Cardozo was named United Premier Soccer League 2017 Spring Season MVP on August 4, 2017. He tallied 14 goals and 18 assists to help the LA Wolves to their first UPSL Championship.

Cardozo transferred from Wolves to fellow UPSL side OC Invicta FC for the 2017 Fall Season.
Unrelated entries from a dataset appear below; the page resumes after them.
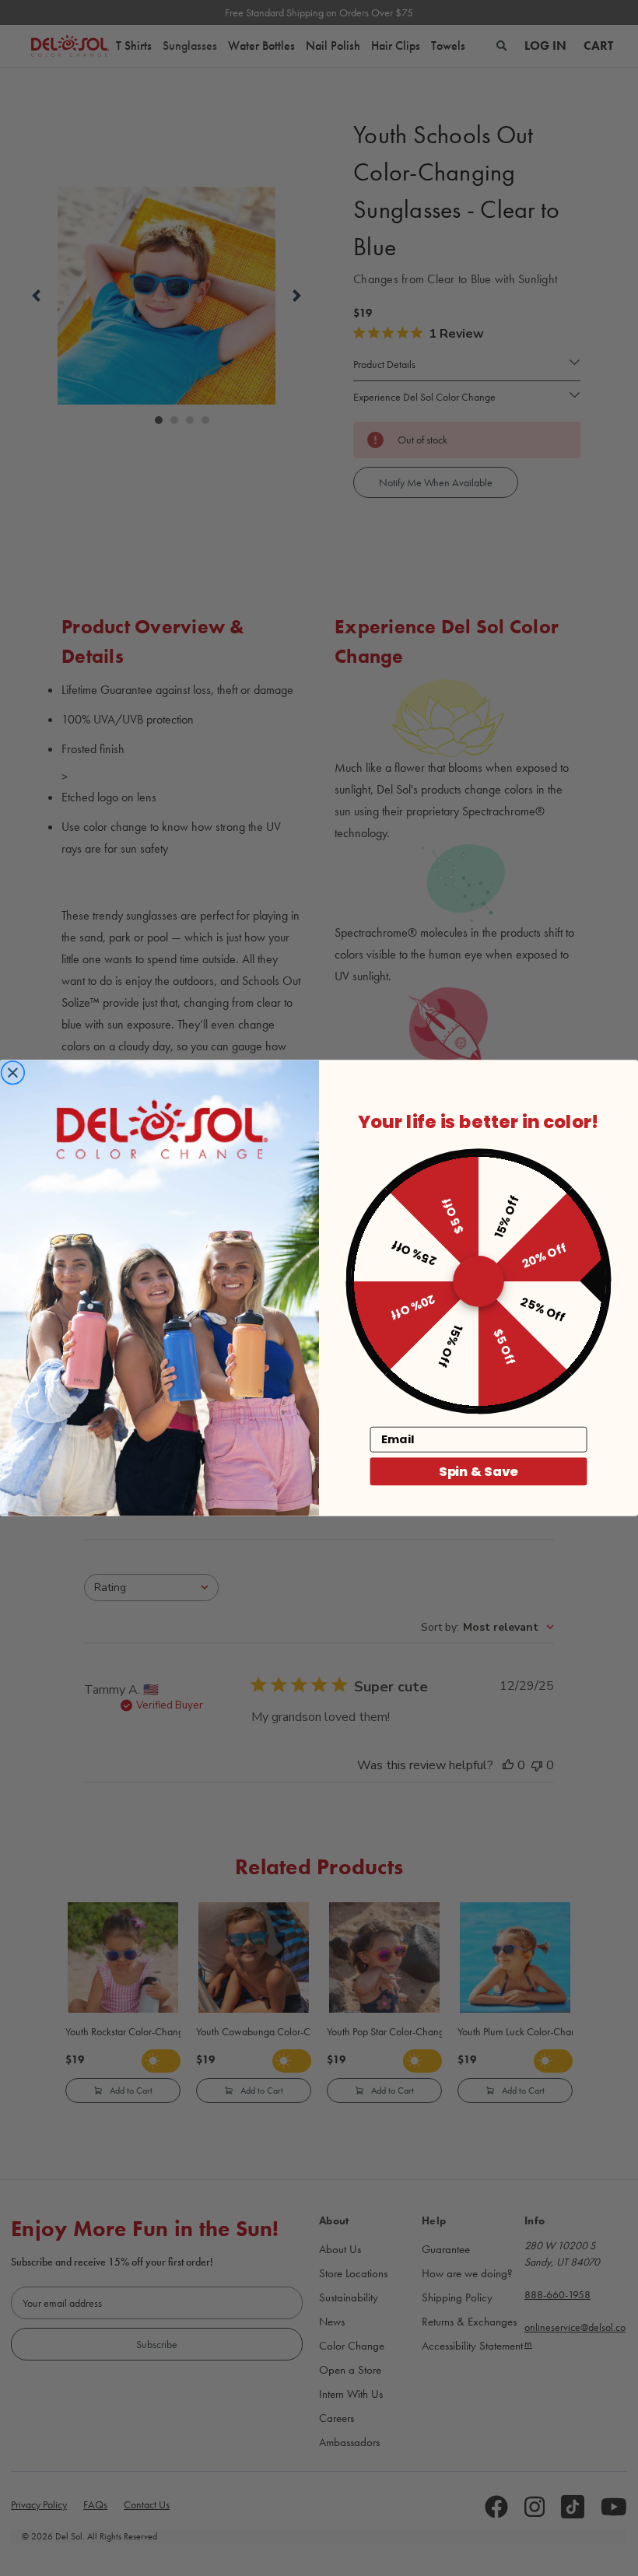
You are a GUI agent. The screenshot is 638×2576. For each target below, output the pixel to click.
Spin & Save (478, 1471)
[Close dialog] (12, 1073)
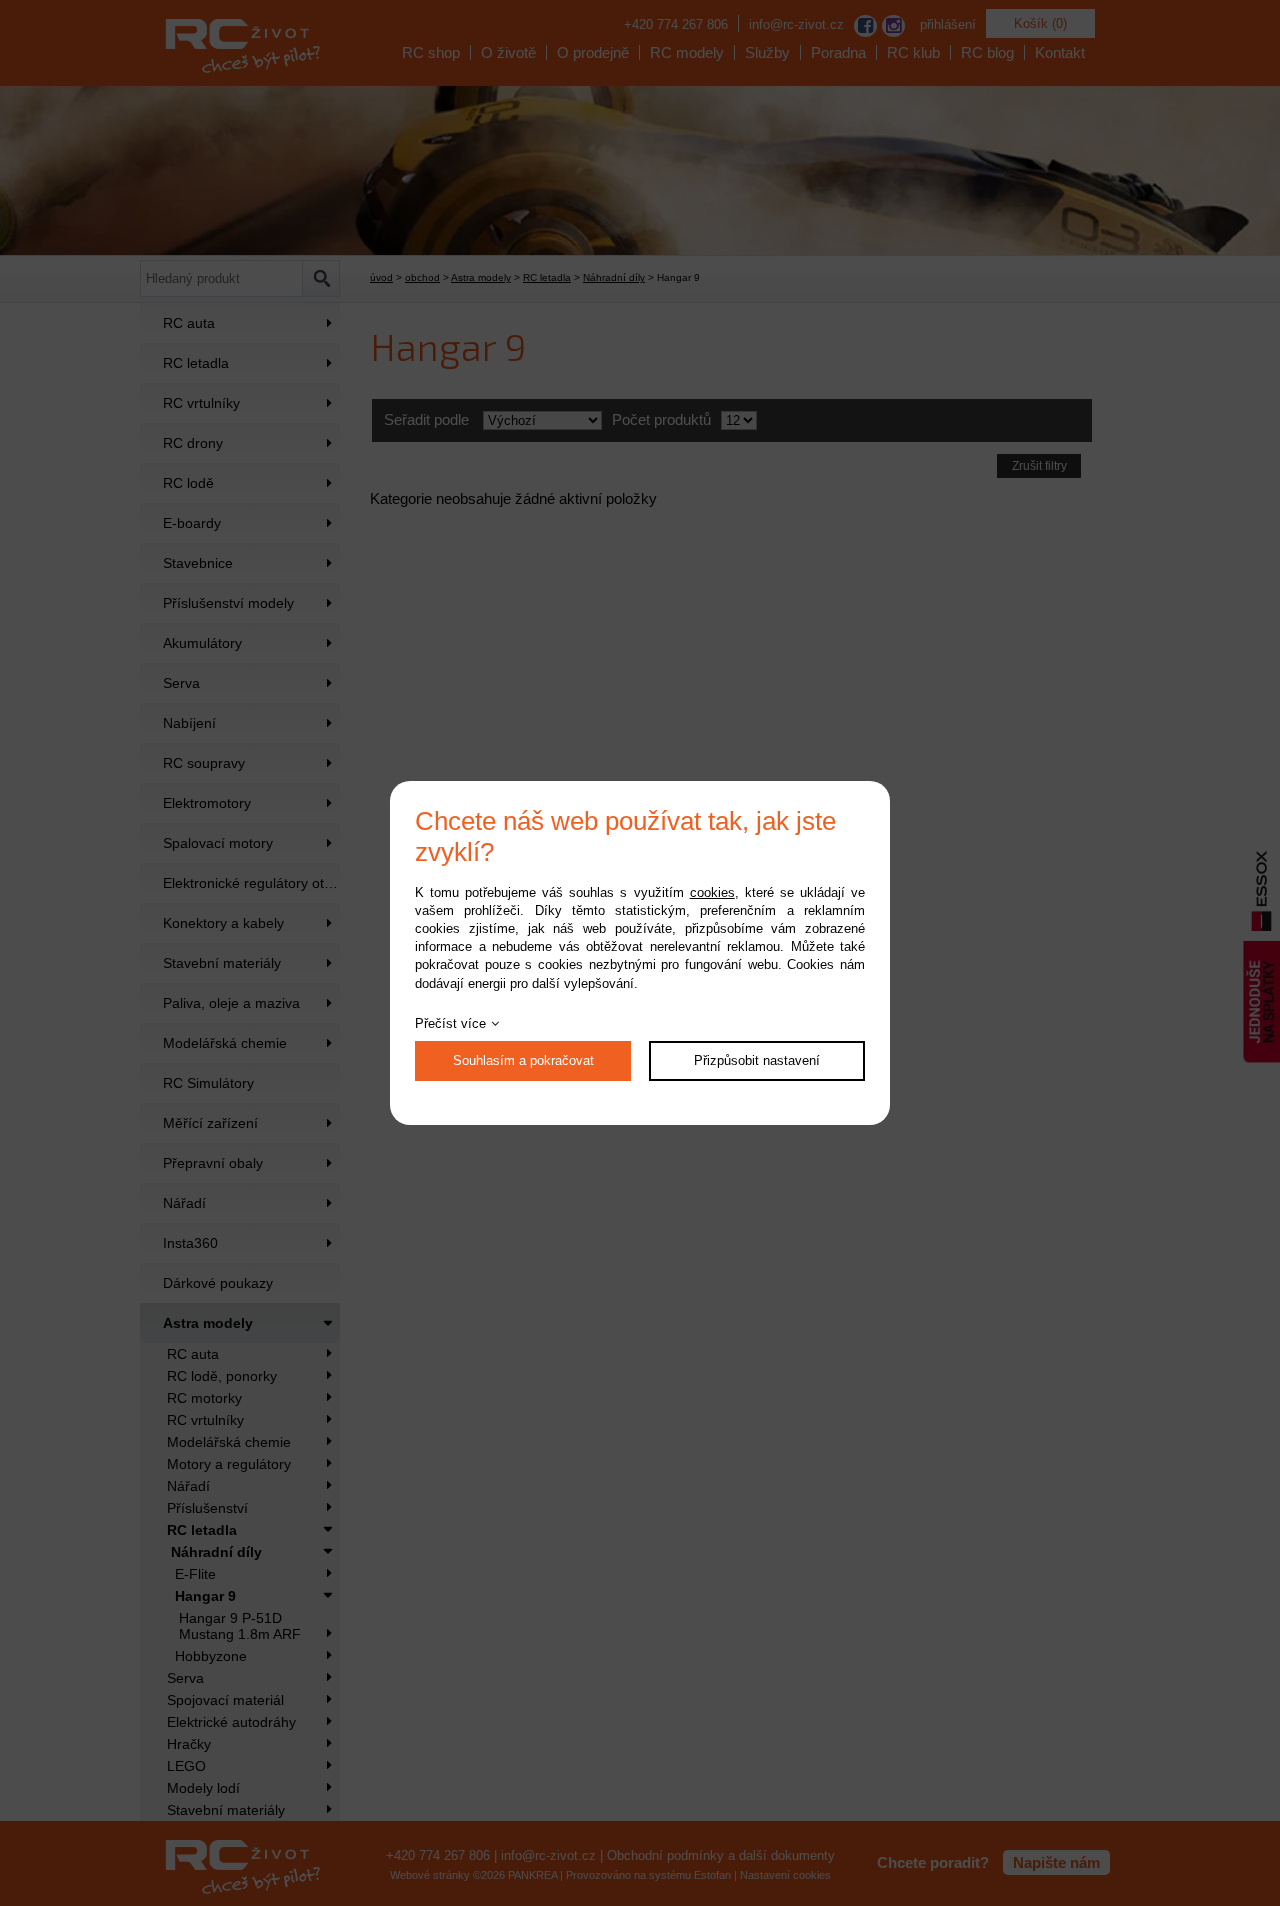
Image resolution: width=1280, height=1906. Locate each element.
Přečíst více (450, 1023)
He was named national player of the week with Invicta on September 25, 2017.

In 2019, Cardozo played with LA 10 FC of the UPSL.

Following a 2020 stint in the National Independent Soccer Association with Los Angeles Force, Cardozo returned to the UPSL to play with Arizona club Olympians FC. Cardozo scored 7 times for Olympians during the 2022 Fall Season.

==Honours==

===Los Angeles Galaxy===
- MLS Cup (1): 2011
- Major League Soccer Supporters' Shield (1): 2011
- Major League Soccer Western Conference Championship (1): 2011

===California United FC II===
United Premier Soccer League 2017 Spring Season Most Valuable Player (MVP) & member of the 2017 Fall & Spring UPSL National Championship teams.